■ **EXERCISE DIRECTIONS**: In the records below, find the line containing "Open screen sharing presentation panel"; give it again exactly, along with every line that follows, and nothing else.

■ **DATASET RECORDS**:
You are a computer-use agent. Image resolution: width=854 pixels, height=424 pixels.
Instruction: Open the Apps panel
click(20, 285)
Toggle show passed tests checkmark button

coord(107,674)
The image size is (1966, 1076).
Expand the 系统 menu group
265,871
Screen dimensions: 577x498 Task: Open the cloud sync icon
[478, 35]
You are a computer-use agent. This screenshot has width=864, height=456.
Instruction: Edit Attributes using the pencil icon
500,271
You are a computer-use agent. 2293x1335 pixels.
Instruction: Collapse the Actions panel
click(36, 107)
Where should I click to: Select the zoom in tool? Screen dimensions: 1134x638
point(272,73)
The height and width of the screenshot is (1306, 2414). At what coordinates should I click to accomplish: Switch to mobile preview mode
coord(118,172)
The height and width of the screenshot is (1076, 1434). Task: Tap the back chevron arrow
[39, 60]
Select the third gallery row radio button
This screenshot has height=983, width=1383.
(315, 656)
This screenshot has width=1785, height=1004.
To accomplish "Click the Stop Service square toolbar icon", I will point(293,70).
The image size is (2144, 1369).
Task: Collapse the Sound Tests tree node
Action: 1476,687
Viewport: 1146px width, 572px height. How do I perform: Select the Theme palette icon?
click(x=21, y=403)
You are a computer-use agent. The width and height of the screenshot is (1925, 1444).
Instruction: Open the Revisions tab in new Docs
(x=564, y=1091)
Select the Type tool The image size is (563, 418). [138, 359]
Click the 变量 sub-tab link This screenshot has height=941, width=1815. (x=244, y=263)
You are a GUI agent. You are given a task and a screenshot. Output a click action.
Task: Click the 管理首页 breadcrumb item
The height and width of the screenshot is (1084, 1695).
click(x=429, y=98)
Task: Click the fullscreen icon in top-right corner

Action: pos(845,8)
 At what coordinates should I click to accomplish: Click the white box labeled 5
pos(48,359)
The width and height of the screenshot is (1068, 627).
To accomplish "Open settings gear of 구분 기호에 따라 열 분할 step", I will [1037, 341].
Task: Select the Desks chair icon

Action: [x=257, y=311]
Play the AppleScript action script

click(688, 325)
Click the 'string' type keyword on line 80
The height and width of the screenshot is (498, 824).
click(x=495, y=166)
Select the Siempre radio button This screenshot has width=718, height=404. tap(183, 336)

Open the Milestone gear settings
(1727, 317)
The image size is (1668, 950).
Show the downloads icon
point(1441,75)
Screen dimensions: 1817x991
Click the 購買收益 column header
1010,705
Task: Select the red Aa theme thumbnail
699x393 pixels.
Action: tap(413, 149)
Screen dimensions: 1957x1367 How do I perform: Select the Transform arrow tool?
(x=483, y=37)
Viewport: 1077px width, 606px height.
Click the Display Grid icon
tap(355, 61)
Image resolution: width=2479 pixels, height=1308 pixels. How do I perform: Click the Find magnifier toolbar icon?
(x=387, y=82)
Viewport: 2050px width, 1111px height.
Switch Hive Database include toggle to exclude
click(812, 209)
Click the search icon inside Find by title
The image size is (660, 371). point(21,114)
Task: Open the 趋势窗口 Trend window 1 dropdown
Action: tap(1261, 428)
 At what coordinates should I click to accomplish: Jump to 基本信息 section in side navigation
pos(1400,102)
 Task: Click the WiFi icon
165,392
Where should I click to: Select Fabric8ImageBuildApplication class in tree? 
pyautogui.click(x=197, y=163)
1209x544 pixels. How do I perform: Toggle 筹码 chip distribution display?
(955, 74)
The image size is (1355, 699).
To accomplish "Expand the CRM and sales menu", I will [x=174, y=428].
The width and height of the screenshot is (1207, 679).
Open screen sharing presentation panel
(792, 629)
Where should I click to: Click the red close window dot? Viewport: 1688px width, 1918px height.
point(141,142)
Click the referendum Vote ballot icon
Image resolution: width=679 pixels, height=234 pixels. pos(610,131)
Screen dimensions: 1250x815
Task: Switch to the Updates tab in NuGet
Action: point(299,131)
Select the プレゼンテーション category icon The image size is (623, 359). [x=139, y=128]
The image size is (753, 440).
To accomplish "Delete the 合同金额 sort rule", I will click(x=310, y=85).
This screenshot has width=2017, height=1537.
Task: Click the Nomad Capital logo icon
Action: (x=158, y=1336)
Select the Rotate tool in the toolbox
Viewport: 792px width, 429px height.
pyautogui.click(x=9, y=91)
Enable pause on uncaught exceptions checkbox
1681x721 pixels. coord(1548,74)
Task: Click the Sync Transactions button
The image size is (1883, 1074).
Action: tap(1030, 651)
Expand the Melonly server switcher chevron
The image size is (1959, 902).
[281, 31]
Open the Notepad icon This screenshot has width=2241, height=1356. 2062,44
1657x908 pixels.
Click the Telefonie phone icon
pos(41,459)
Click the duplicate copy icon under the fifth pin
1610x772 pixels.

■ **WRITTEN SOLUTION**:
Open screen sharing presentation panel
(792, 629)
Where should I click to: Click the red close window dot? Viewport: 1688px width, 1918px height.
point(141,142)
Click the referendum Vote ballot icon
Image resolution: width=679 pixels, height=234 pixels. pos(610,131)
Screen dimensions: 1250x815
Task: Switch to the Updates tab in NuGet
Action: point(299,131)
Select the プレゼンテーション category icon The image size is (623, 359). [x=139, y=128]
The image size is (753, 440).
To accomplish "Delete the 合同金额 sort rule", I will click(x=310, y=85).
This screenshot has width=2017, height=1537.
Task: Click the Nomad Capital logo icon
Action: (x=158, y=1336)
Select the Rotate tool in the toolbox
Viewport: 792px width, 429px height.
pyautogui.click(x=9, y=91)
Enable pause on uncaught exceptions checkbox
1681x721 pixels. coord(1548,74)
Task: Click the Sync Transactions button
The image size is (1883, 1074).
Action: tap(1030, 651)
Expand the Melonly server switcher chevron
The image size is (1959, 902).
[281, 31]
Open the Notepad icon This screenshot has width=2241, height=1356. 2062,44
1657x908 pixels.
Click the Telefonie phone icon
pos(41,459)
Click the duplicate copy icon under the fifth pin
1610x772 pixels.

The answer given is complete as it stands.